== Exercise aim ==
Exactly the lines from the one that contains "[eBay] (615, 1521)" through the end of the material below are to be output, the first and last included.

== Data ==
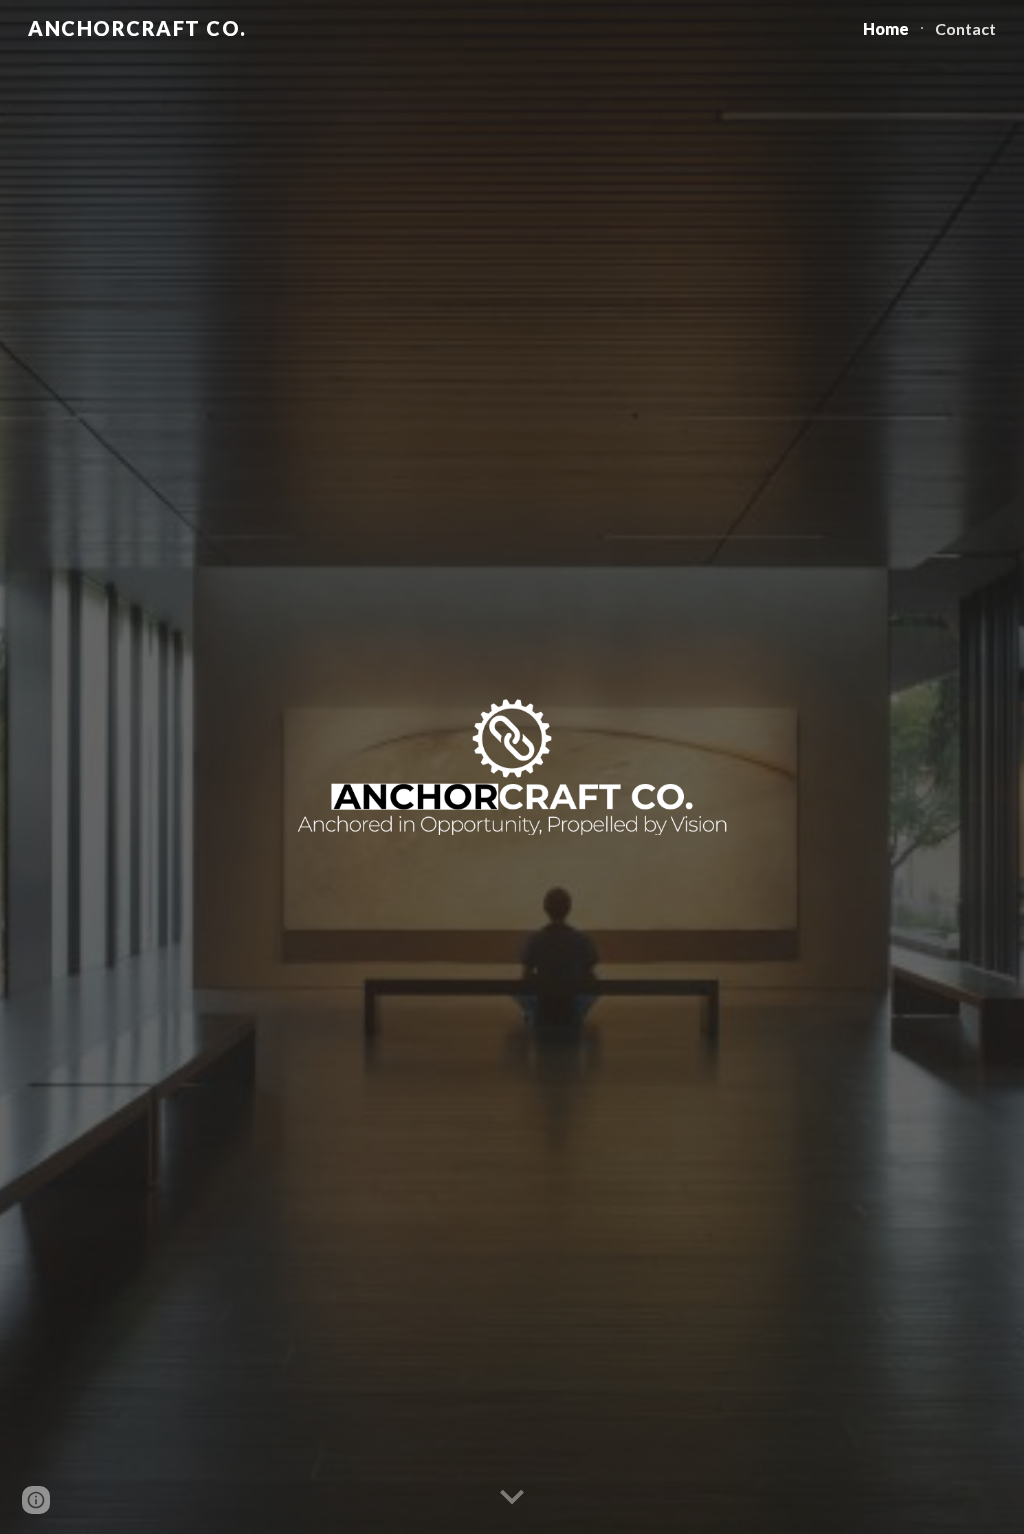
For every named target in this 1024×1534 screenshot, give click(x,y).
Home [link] (886, 28)
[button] (512, 1498)
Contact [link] (965, 28)
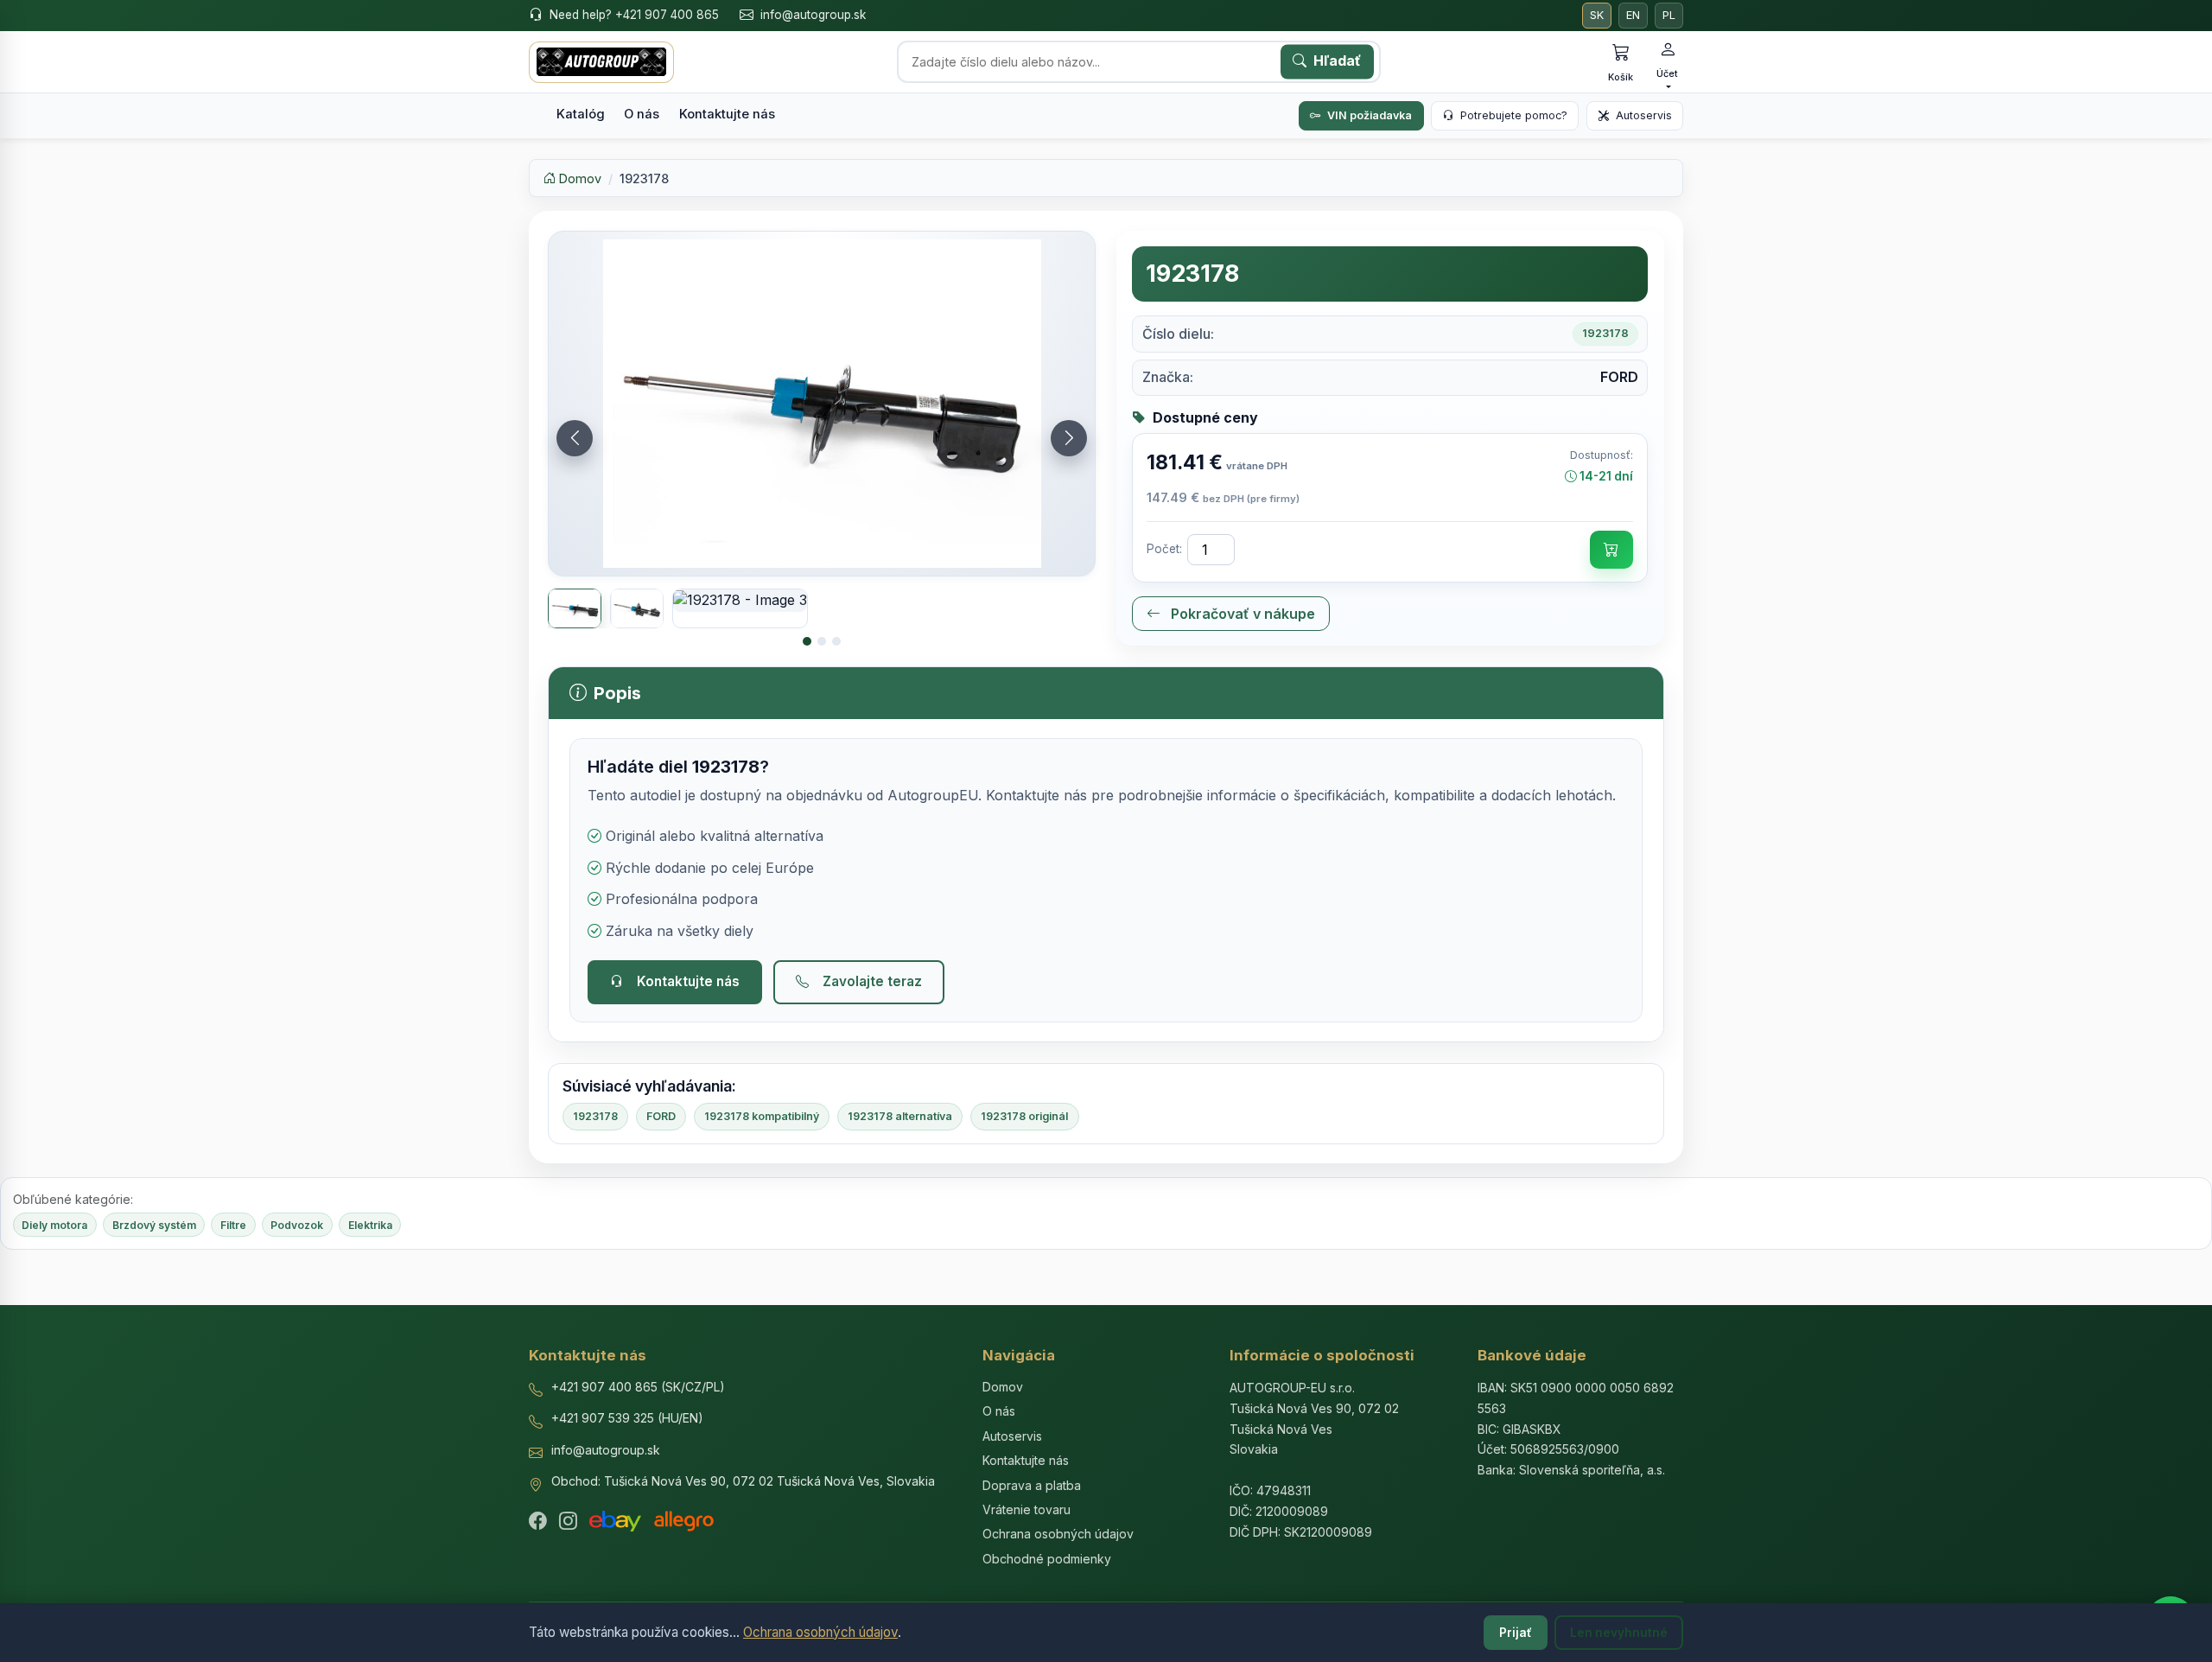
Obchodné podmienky (1046, 1558)
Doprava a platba (1031, 1485)
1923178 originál (1024, 1116)
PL (1668, 15)
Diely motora (54, 1225)
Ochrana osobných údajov (820, 1632)
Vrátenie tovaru (1026, 1509)
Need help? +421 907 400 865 (634, 15)
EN (1633, 15)
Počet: (1164, 549)
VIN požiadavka (1369, 115)
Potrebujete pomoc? (1513, 115)
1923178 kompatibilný (761, 1116)
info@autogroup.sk (813, 15)
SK (1597, 15)
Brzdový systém (154, 1225)
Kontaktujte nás (727, 114)
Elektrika (370, 1225)
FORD (661, 1116)
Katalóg (580, 114)
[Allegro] (684, 1521)
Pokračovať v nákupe (1241, 613)
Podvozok (296, 1225)
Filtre (233, 1225)
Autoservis (1644, 115)
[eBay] (615, 1521)
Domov (578, 178)
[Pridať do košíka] (1611, 550)
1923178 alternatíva (900, 1116)
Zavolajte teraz (872, 981)
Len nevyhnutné (1619, 1633)
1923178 (595, 1116)
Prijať (1515, 1633)
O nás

== Task result ==
[eBay] (615, 1521)
Domov (578, 178)
[Pridať do košíka] (1611, 550)
1923178 alternatíva (900, 1116)
Zavolajte teraz (872, 981)
Len nevyhnutné (1619, 1633)
1923178 (595, 1116)
Prijať (1515, 1633)
O nás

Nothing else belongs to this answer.